Spinal Muscular Atrophy Market is Expected to Witness a Sustainable Growth by 2023

The Spinal Muscular Atrophy (SMA) Market is anticipated to flourish with high pace and witness stiff competition, states Transparency Market Research (TMR) in its recent research report. The major players in the market are trying to come up with easy to use and cost-effective solutions to attain an edge over their competitors. F. Hoffmann-La Roche AG, AveXis, Inc., Novartis AG, and Ionis Pharmaceuticals, Inc, and Cytokinetics, Inc. are some of the most significant players in the global spinal muscular atrophy market.

Cytokinetics, Inc., a biopharmaceutical company in partnership with a Japanese firm Astellas Pharma, is working to on developing Tirasemtiv, which is a drug in its phase II clinical trials, being studied for the treatment of spinal muscular atrophy.
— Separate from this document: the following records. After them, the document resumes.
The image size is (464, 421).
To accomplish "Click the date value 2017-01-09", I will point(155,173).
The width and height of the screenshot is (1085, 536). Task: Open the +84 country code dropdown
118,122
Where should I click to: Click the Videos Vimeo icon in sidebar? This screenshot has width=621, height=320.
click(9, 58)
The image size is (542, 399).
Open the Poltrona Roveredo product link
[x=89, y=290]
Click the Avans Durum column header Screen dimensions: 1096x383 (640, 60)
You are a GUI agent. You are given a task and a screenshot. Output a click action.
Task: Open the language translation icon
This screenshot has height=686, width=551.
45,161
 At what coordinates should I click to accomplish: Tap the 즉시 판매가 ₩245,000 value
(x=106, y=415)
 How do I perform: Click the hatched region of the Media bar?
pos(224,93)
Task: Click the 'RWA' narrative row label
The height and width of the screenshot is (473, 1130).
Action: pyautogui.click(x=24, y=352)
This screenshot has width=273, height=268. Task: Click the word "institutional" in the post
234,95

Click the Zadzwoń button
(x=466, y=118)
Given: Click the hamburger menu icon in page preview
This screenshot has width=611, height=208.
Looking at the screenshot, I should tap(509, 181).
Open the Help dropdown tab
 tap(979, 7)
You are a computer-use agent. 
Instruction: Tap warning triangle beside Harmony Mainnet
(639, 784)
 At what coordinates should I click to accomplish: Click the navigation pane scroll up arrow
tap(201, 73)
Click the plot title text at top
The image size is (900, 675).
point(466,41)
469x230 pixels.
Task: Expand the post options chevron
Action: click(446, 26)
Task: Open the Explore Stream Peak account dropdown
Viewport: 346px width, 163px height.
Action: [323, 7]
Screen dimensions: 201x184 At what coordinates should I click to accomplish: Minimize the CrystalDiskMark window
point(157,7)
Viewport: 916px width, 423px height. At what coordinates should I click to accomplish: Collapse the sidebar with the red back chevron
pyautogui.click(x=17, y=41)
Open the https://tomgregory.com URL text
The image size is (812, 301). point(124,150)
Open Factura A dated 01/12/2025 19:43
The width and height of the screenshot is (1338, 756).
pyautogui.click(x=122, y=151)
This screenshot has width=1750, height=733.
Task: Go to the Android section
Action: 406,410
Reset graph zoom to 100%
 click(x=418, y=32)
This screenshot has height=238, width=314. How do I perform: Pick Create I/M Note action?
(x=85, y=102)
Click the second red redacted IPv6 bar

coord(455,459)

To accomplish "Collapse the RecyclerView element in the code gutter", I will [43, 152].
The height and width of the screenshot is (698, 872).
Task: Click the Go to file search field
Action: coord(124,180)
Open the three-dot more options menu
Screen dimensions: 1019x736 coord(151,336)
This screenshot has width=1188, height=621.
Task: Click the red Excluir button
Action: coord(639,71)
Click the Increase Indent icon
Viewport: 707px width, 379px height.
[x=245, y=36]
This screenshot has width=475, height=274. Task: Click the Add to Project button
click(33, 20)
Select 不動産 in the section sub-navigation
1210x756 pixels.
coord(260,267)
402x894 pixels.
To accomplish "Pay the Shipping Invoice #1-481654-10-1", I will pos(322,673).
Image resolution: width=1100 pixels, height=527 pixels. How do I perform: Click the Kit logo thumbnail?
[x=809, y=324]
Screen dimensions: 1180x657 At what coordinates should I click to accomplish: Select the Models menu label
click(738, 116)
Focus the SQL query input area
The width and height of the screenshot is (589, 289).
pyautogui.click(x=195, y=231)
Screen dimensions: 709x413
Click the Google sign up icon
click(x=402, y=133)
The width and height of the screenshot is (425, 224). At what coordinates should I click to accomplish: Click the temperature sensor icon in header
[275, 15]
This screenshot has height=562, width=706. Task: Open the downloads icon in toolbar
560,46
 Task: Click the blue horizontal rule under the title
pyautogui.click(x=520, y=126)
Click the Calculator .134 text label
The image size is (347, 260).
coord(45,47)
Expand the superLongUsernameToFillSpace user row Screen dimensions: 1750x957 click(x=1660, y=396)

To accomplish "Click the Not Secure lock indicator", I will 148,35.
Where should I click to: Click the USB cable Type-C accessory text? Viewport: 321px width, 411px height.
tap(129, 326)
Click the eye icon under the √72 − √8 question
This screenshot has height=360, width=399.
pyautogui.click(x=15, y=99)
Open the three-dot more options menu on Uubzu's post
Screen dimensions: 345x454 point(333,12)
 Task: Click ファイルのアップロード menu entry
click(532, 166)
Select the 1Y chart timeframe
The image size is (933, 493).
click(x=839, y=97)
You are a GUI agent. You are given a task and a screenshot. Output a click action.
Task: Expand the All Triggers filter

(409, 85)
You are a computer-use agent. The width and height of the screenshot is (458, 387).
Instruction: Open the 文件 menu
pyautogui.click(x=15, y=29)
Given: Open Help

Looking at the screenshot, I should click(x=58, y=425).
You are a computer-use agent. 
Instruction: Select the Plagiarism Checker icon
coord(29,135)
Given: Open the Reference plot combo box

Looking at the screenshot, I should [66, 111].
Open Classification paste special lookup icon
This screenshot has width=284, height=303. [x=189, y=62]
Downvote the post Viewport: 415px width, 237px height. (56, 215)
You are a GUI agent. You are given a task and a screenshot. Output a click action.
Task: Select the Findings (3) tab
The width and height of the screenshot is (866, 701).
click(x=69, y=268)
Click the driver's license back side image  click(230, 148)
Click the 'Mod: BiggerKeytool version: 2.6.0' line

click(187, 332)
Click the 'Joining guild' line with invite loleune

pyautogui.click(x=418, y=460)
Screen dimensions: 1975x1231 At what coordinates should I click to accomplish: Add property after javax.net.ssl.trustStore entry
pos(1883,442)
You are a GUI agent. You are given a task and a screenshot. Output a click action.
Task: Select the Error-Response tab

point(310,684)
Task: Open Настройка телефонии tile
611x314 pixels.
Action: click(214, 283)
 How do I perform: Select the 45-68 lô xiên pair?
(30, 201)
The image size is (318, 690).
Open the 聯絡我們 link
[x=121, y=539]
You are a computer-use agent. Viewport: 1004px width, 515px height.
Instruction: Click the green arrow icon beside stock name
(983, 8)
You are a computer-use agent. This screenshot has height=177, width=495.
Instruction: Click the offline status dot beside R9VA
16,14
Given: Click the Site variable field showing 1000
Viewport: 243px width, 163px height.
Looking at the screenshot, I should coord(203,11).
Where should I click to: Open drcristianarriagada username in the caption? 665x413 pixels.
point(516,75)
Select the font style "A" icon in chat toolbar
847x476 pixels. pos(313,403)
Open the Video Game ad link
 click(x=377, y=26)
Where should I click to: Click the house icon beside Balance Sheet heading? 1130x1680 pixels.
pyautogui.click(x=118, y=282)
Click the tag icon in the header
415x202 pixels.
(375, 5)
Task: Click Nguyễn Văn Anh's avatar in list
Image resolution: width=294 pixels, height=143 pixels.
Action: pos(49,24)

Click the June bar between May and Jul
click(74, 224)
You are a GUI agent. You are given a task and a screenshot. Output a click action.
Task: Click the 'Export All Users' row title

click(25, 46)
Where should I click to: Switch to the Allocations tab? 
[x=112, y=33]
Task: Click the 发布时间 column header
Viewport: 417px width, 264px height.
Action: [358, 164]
Besides, after a long wait, a medicine developed by Biogen, SPINRAZA was approved last year by the U.S. Food and Drug Administration that was working to come up with a treatment for spinal muscular degeneration in infants and adults.

On the basis of geographical segmentation, North American region is gaining high traction owing to the advancement in the technology. Asia-Pacific region is anticipated to dominate the other regions with a strong CAGR in the coming years.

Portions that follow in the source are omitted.